-------- Provided records

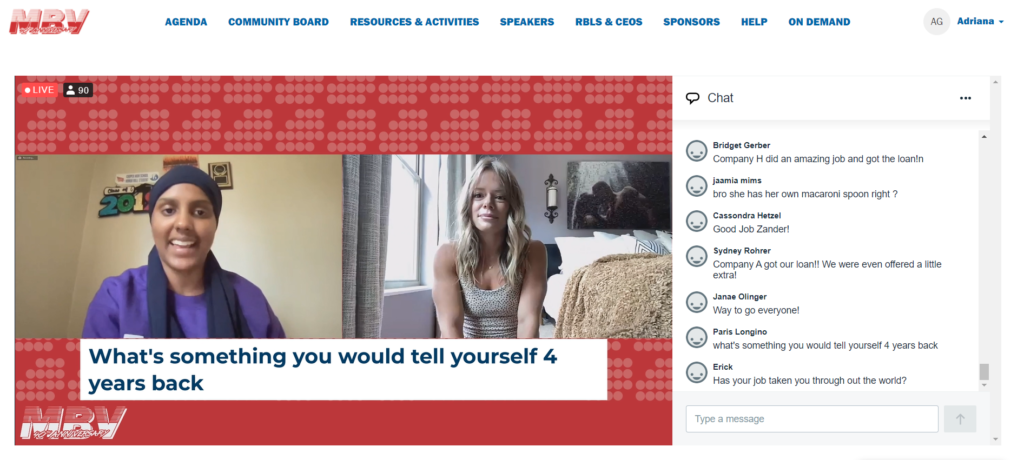The image size is (1024, 460).
Task: Click Bridget Gerber's smiley avatar
Action: [x=696, y=152]
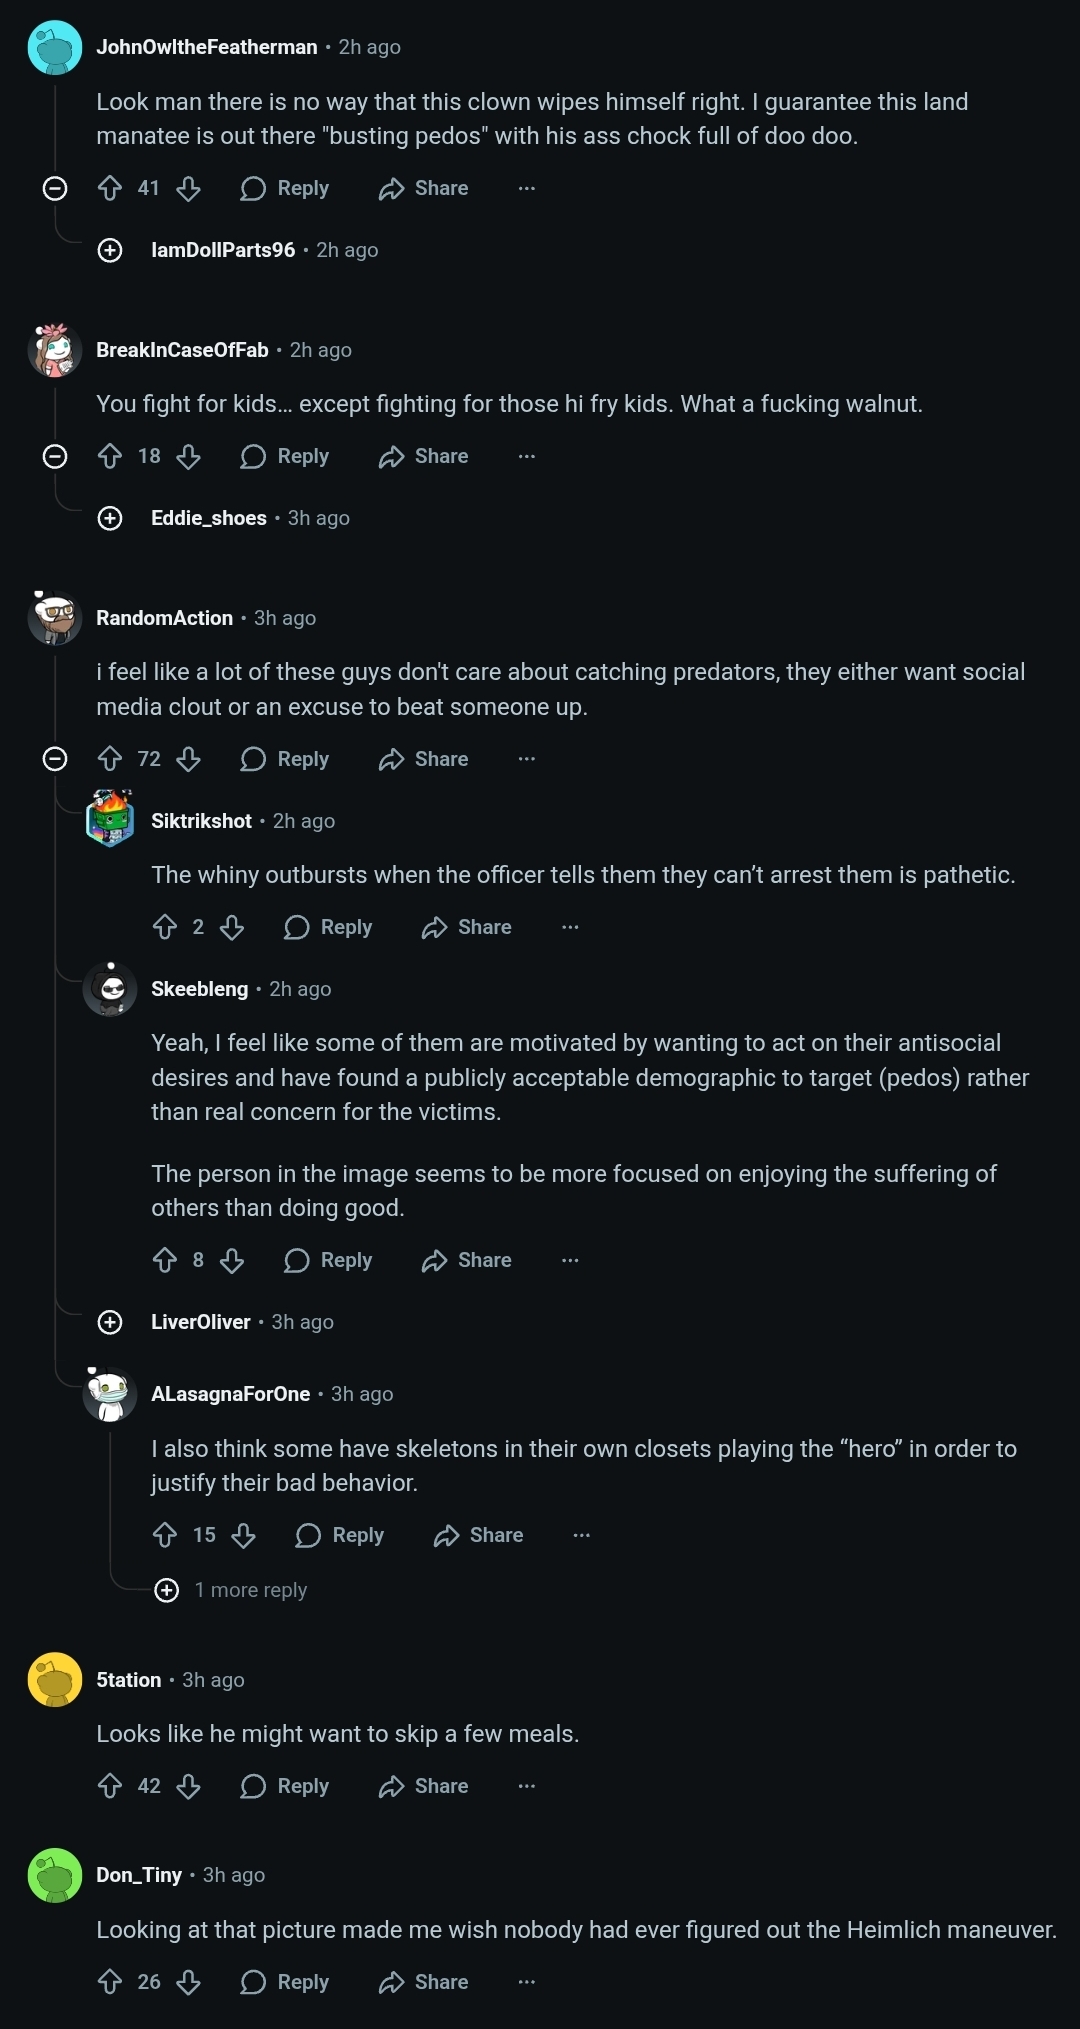Collapse BreakInCaseOfFab's comment thread
The height and width of the screenshot is (2029, 1080).
(55, 457)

----------------

**Written request:**
Put every line of the material above into a numbered list, dropping any blank lines and leaving the pictures out.

**Output:**
1. The image size is (1024, 460).
2. Task: Click Bridget Gerber's smiley avatar
3. Action: [x=696, y=152]
4. Collapse BreakInCaseOfFab's comment thread
5. The height and width of the screenshot is (2029, 1080).
6. (55, 457)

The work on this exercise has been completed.